A recent Johns Hopkins University study, published in Psychonomic Bulletin and Review, found that images of junk food are almost twice as likely to tempt you as health food.
According to an NBC News report, after a few bites of candy, study participants found junk food to be no more interesting than kale — which also proves that food shopping hungry may cause you to choose less healthy options than if you’d indulged in a little snack beforehand.
Corbin A. Cunningham, distinguished Science of Learning fellow in the Department of Psychological & Brain Sciences, at Johns Hopkins University, asked a group of participants to complete a complicated computer task and find the answers as quickly as possible. While they performed the task, pictures of high-fat, high-calorie foods, healthy foods, and miscellaneous inedible items flashed in the periphery of the screen for all of 125 milliseconds — too fast for people to comprehend exactly what they saw. As it turns out, the pictures were all distracting, but participants found the images of junk food twice as distracting as the healthy food and inedible items.
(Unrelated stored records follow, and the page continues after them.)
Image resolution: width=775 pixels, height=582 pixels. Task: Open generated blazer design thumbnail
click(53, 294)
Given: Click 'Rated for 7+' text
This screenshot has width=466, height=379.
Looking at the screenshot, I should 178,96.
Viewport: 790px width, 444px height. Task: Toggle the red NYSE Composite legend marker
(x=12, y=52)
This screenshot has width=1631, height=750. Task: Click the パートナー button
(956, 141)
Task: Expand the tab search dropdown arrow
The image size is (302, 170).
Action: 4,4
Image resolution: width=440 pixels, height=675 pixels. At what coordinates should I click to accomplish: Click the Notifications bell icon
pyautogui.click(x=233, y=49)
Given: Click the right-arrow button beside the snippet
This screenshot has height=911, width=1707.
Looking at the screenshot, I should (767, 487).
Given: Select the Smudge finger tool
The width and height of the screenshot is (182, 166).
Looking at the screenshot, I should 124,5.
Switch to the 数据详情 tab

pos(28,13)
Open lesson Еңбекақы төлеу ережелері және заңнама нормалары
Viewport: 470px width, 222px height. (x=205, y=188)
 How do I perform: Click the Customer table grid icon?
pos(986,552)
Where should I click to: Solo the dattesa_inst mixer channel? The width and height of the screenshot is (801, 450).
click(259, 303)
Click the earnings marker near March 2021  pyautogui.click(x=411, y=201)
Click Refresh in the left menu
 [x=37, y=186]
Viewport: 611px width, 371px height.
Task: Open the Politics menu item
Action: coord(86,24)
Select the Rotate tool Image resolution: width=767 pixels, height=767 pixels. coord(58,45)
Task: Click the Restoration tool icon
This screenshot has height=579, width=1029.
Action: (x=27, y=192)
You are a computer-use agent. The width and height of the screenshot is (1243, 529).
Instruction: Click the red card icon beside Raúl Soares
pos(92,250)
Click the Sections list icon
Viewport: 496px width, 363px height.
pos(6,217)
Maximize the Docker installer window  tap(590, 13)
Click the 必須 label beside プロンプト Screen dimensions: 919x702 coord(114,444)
Cunningham says one reason unhealthy foods may seem more tempting to people than healthy foods is the innate biological desire to consume high calorie or “energy-dense” foods because, quite simply, they taste better.
So in this ear of better for you candies and snacks it is critical that these products not only get shelf space, but are sampled extensively so that shoppers can actually see how far the industry has come in terms of the combination of health AND taste. And if we do that correctly, I have little doubt we can reverse our obesity and diabetes epidemics.